L'évêque de la ville était donc un employé dont la tâche principale était de veiller à l'alimentation correcte de la population. Il n'y avait qu'un pas à faire pour donner le même titre au gestionnaire de la « maison du peuple » chrétienne.

Nous avons déjà vu Tertullien parler de la caisse commune de la communauté. La première Apologie de Justin martyr (né vers 100 après J.-C.) nous apprend que sa gestion était remise à un homme de confiance particulier. On y lit :

« Les gens fortunés et volontaires donnent à leur gré quelque chose de ce qui leur appartient, qui est collecté et déposé auprès du responsable ; avec ces dépôts, celui-ci secourt les orphelins et les veuves, ceux qui sont dans l'indigence en raison d'une maladie ou de toute autre cause, les prisonniers et les étrangers de passage, il s'occupe de façon générale de tous les nécessiteux. »

L'évêque était donc le dépositaire de beaucoup de travail, de beaucoup de responsabilité, mais aussi de beaucoup de pouvoir.

Dans les débuts, la charge d'évêque comme celle de ses auxiliaires et des autres fonctionnaires de la communauté était exercée à titre bénévole, en-dehors du travail, et sans rémunération.

« Les évêques et les prêtres de cette époque étaient banquiers, médecins, orfèvres, gardaient les moutons et vendaient leurs produits sur le marché. … Selon les dispositions les plus importantes les concernant qui nous soient parvenues, établies par les anciens synodes provinciaux, les évêques ne devaient pas écouler leurs marchandises en faisant les marchés les uns après les autres ni profiter de leur position pour acheter meilleur marché et vendre plus cher que les autres. » 144

Mais dès que la taille d'une communauté augmentait, il devenait impossible d'assurer ses nombreuses fonctions économiques en plus des activités professionnelles.
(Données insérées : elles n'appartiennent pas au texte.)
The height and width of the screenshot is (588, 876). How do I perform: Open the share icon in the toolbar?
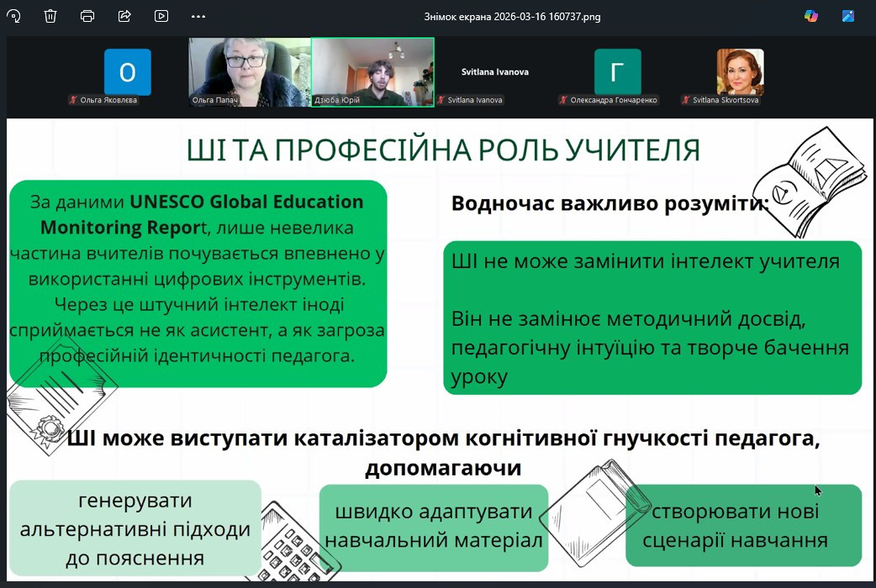pos(124,16)
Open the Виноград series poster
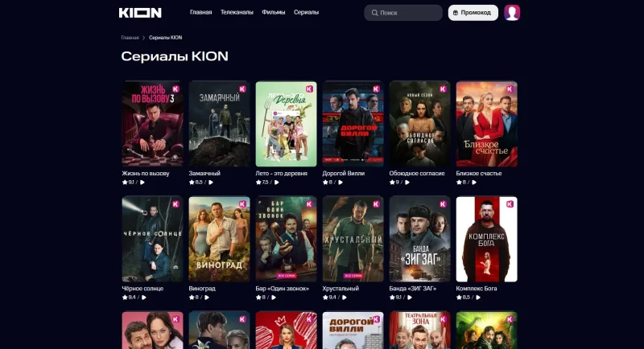Image resolution: width=644 pixels, height=349 pixels. tap(219, 239)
On fit de l'évêque un employé de la communauté rémunéré par elle.

Mais de ce fait, il restait en permanence en fonction. La communauté avait certes le droit de le démettre à tout moment s'il ne satisfaisait pas ses attentes. Mais il est évident qu'on n'allait pas mettre sur le pavé sans nécessité un homme qu'on avait arraché à sa profession. D'un autre côté, les affaires de la communauté exigeaient un certain savoir-faire et une familiarité avec l'état interne de la communauté que l'on n'acquérait qu'en exerçant ces fonctions pendant un temps assez long. Il était donc dans l'intérêt de la communauté, pour que ses affaires se traitent sans heurts ni cahots, d'éviter tout changement inutile dans l'affectation de la fonction épiscopale.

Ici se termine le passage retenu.